Do you use lagging or trailing indicators to measure safety in your organization? Are you always looking behind you instead of ahead? Some examples of trailing indicators are injuries, the recordable incident rate, and workers' compensation costs.
Barry Spurlock, loss control professional with Midwestern Insurance Alliance, told a packed audience at the recent National Safety Congress in San Diego that a scoreboard doesn't always reveal everything about the game. Spurlock said using traditional measures alone limits our ability to showcase leadership, diminishes the effects of our efforts, and separates us from other business areas.
Traditional methods measure failures. Accidents must occur to obtain a conclusion. However, trailing indicators are useful for:
- Revealing safety improvement opportunities
- Trend analysis
- Prioritizing safety initiatives
- Confirming intervention effectiveness
- Regulatory statistics
Spurlock suggests being proactive when measuring safety and using leading indicators such as activities, behaviors, and accomplishments, which can be measured using:
- Safety system audits
- Accident investigation
- Near-miss responses
- Safety communications
- Safety committee activities
- Job safety analysis completions
- Safety climate/perception surveys
- Observed safe behaviors
Using leading indicators increases management involvement and active participation by employees. They are also specific to your site and provide opportunities for continuous improvement.

# RECORDED DATA
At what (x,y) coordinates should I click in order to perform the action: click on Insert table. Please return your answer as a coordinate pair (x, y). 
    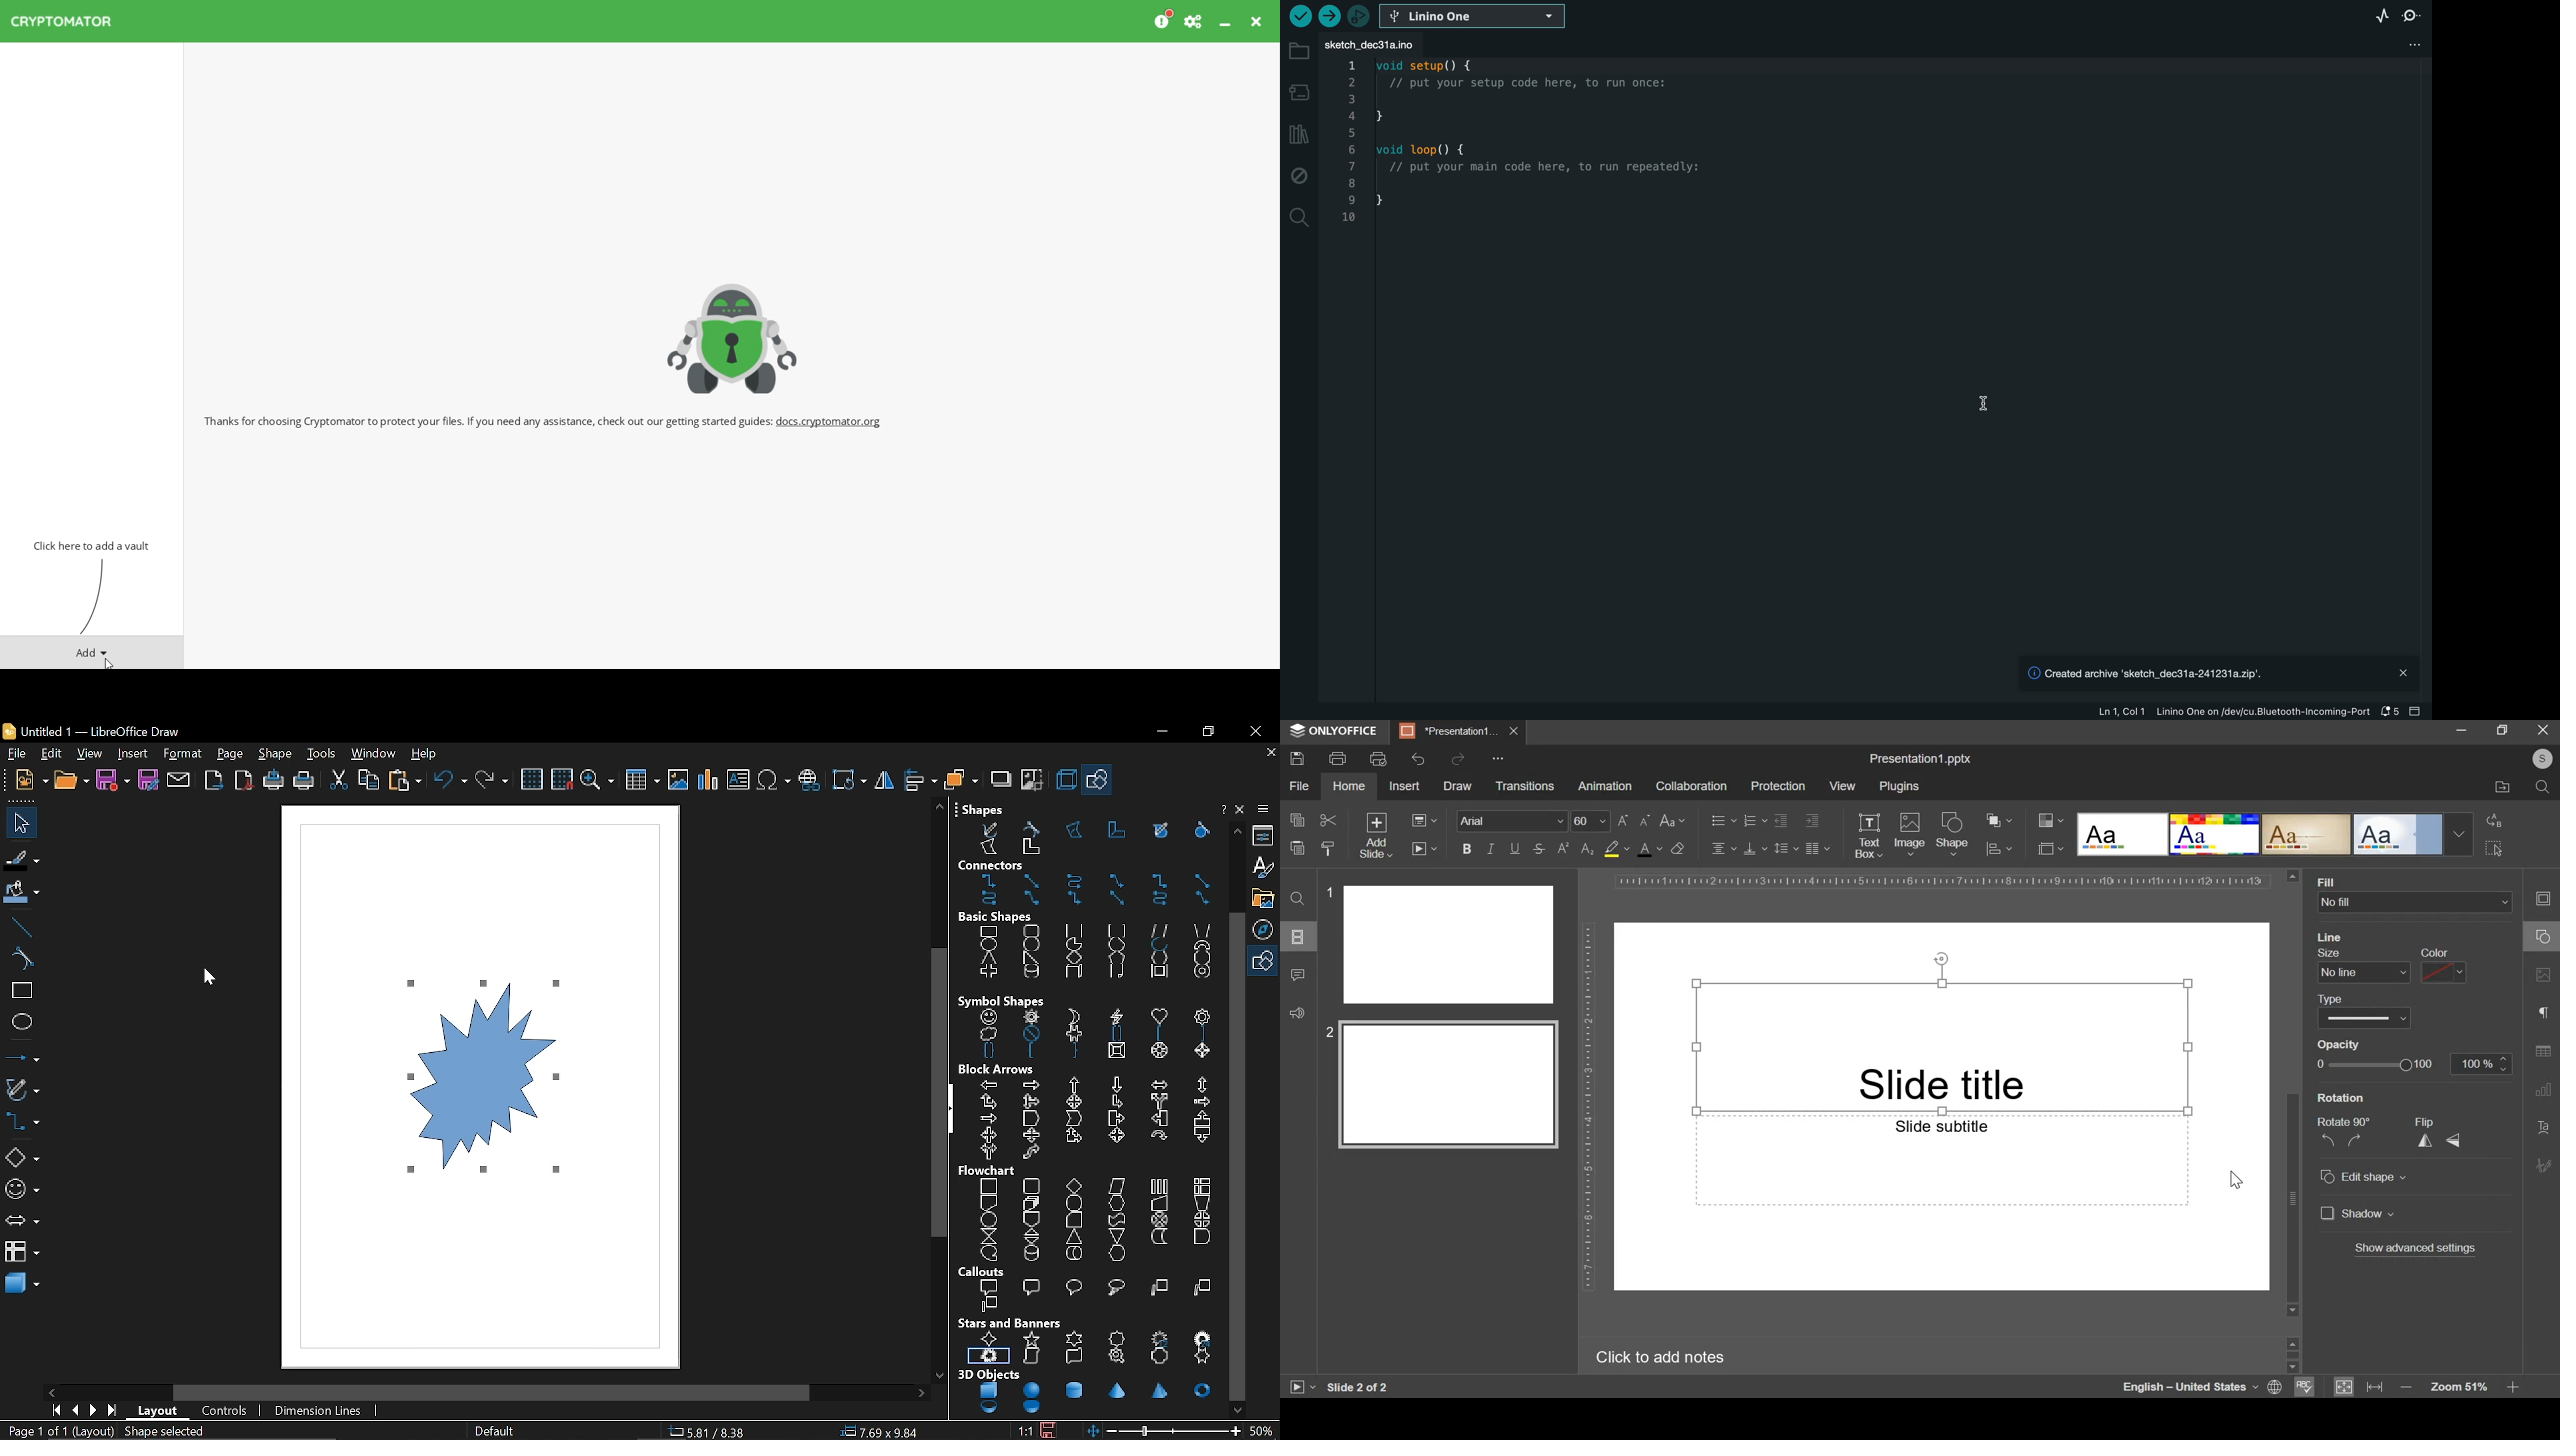
    Looking at the image, I should click on (641, 782).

# EXERCISE INSTRUCTIONS
[A] Could you copy out, word for word, everything in the article on safety indicators from "Do you use lagging" down to "other business areas."?
[B] Could you extend the article on leading and trailing safety indicators, starting right after its final sentence?

# RESULTS
[A]
Do you use lagging or trailing indicators to measure safety in your organization? Are you always looking behind you instead of ahead? Some examples of trailing indicators are injuries, the recordable incident rate, and workers' compensation costs.
Barry Spurlock, loss control professional with Midwestern Insurance Alliance, told a packed audience at the recent National Safety Congress in San Diego that a scoreboard doesn't always reveal everything about the game. Spurlock said using traditional measures alone limits our ability to showcase leadership, diminishes the effects of our efforts, and separates us from other business areas.

[B]
Earl Blair, Ed.D, chair and associate professor at Indiana State University also spoke at this session. Dr. Blair said focusing on injuries is like looking in the rearview mirror. You should scan the mirror and focus ahead. Eliminate risky exposures and increase safe behaviors. Scan injuries for trends. In addition to engineering and inspections, we should measure our management systems that influence behavior.
An example of a measurement focusing on leading indicators is: How many people are wearing personal protective equipment? A measurement of quality would be: How useful are safety meetings?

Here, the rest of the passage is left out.